▸ EXCERPT:

In this multiprocessor model, there is a single data structure that keeps track of the ready processes. In this model, one central processing unit works as a master and another as a slave. All the processors are handled by a single processor, which is called the master server.
The master server runs the operating system process, and the slave server runs the user processes. The memory and input-output devices are shared among all the processors, and all the processors are connected to a common bus. This system is simple and reduces data sharing, so this system is called Asymmetric multiprocessing.
Virtualization and Threading
In this type of multiple processor scheduling, even a single CPU system acts as a multiple processor system. In a system with virtualization, the virtualization presents one or more virtual CPUs to each of the virtual machines running on the system. It then schedules the use of physical CPUs among the virtual machines.
- Most virtualized environments have one host operating system and many guest operating systems, and the host operating system creates and manages the virtual machines.
- Each virtual machine has a guest operating system installed, and applications run within that guest.
- Each guest operating system may be assigned for specific use cases, applications, or users, including time-sharing or real-time operation.
- Any guest operating-system scheduling algorithm that assumes a certain amount of progress in a given amount of time will be negatively impacted by the virtualization.
- A time-sharing operating system tries to allot 100 milliseconds to each time slice to give users a reasonable response time. A given 100 millisecond time slice may take much more than 100 milliseconds of virtual CPU time. Depending on how busy the system is, the time slice may take a second or more, which results in a very poor response time for users logged into that virtual machine.
- The net effect of such scheduling layering is that individual virtualized operating systems receive only a portion of the available CPU cycles, even though they believe they are receiving all cycles and scheduling all of those cycles. The time-of-day clocks in virtual machines are often incorrect because timers take no longer to trigger than they would on dedicated CPUs.
- Virtualizations can thus undo the good scheduling algorithm efforts of the operating systems within virtual machines.

▸ RECORD EXCERPTS:

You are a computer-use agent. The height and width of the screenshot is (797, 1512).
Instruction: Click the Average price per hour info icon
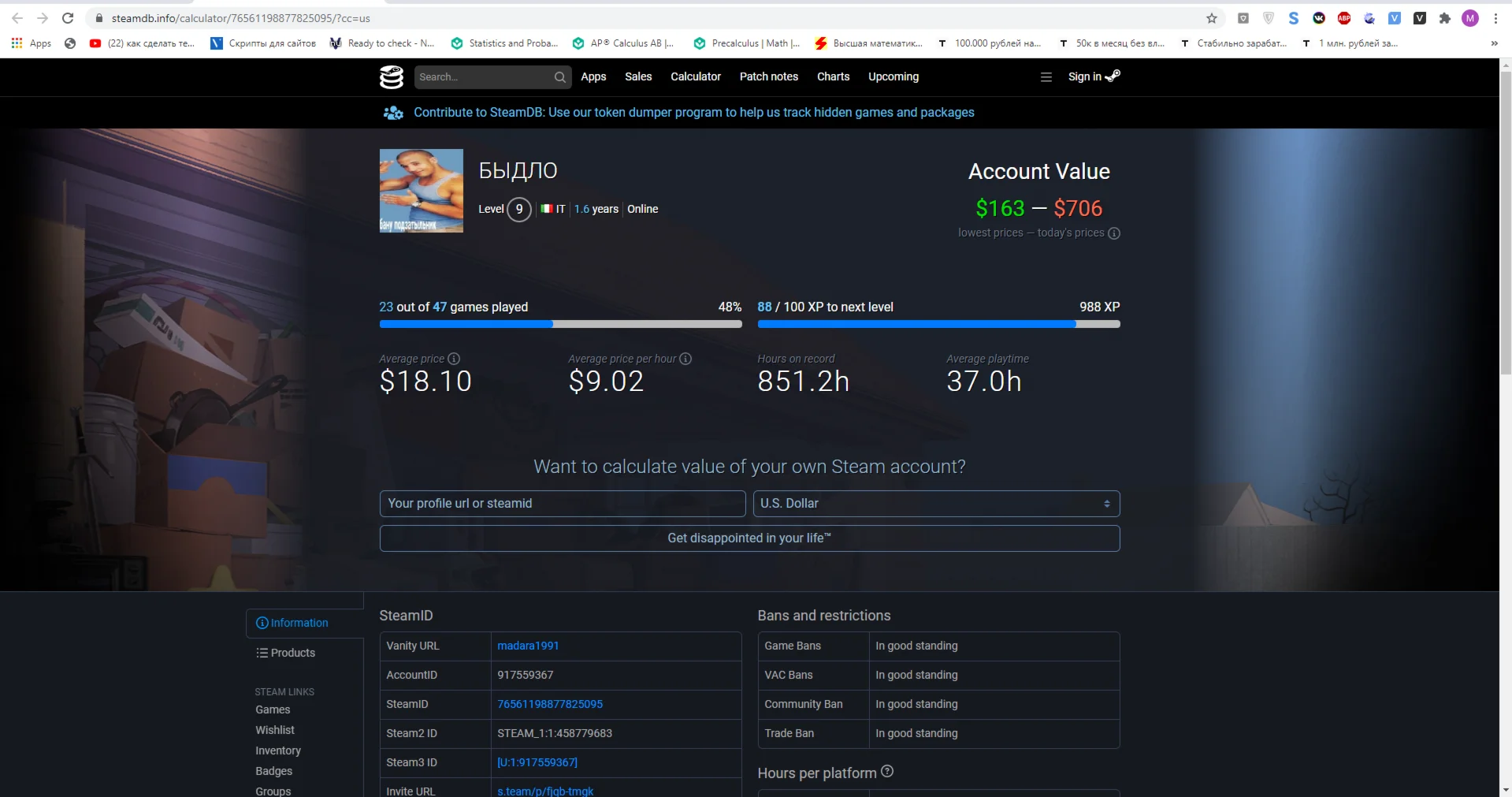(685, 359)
---
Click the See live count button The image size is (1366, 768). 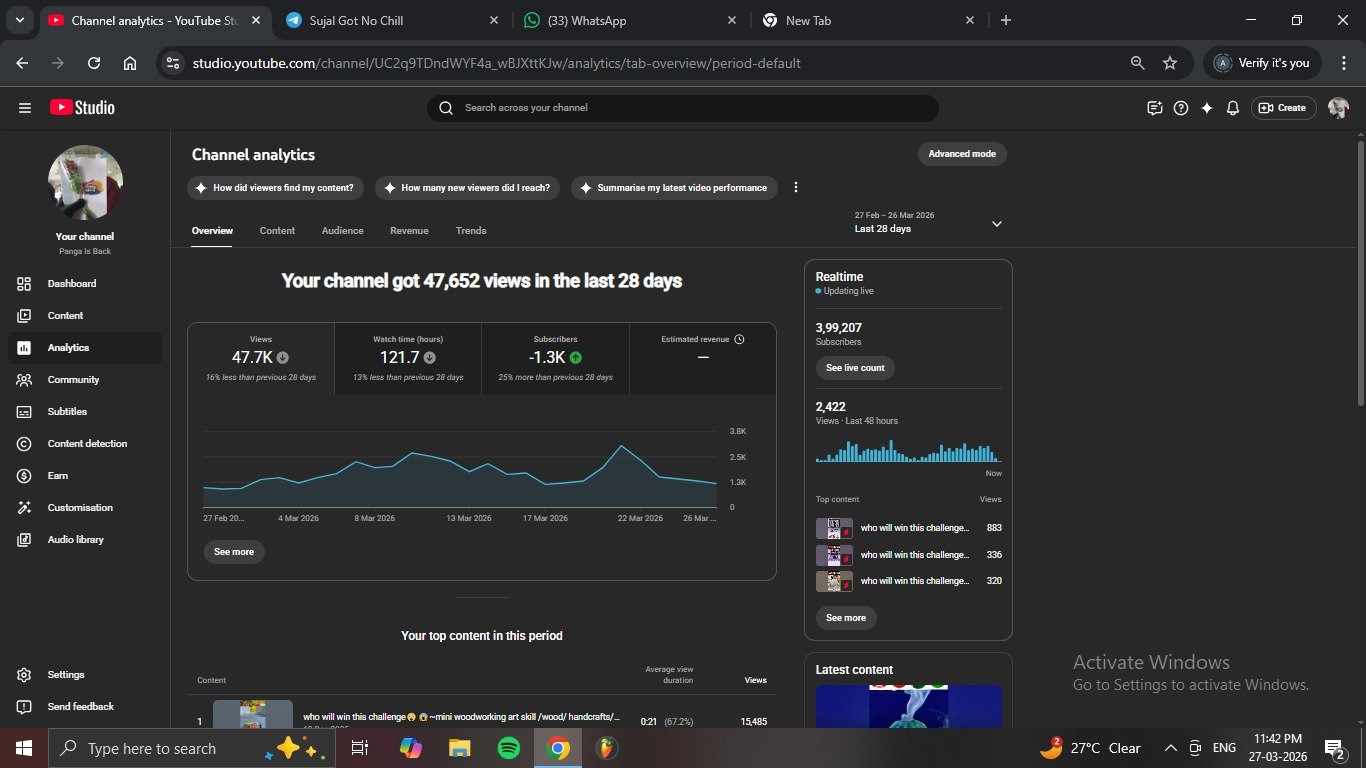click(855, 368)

▸ EXERCISE 1: In the excerpt on multiprocessor scheduling, which processes does the slave server run?
▸ EXERCISE 2: Repeat word for word the part of the multiprocessor scheduling excerpt starting at "- A time-sharing" and ending at "within virtual machines.".

▸ CORRECT RESULT 1: The user processes.

▸ CORRECT RESULT 2:
- A time-sharing operating system tries to allot 100 milliseconds to each time slice to give users a reasonable response time. A given 100 millisecond time slice may take much more than 100 milliseconds of virtual CPU time. Depending on how busy the system is, the time slice may take a second or more, which results in a very poor response time for users logged into that virtual machine.
- The net effect of such scheduling layering is that individual virtualized operating systems receive only a portion of the available CPU cycles, even though they believe they are receiving all cycles and scheduling all of those cycles. The time-of-day clocks in virtual machines are often incorrect because timers take no longer to trigger than they would on dedicated CPUs.
- Virtualizations can thus undo the good scheduling algorithm efforts of the operating systems within virtual machines.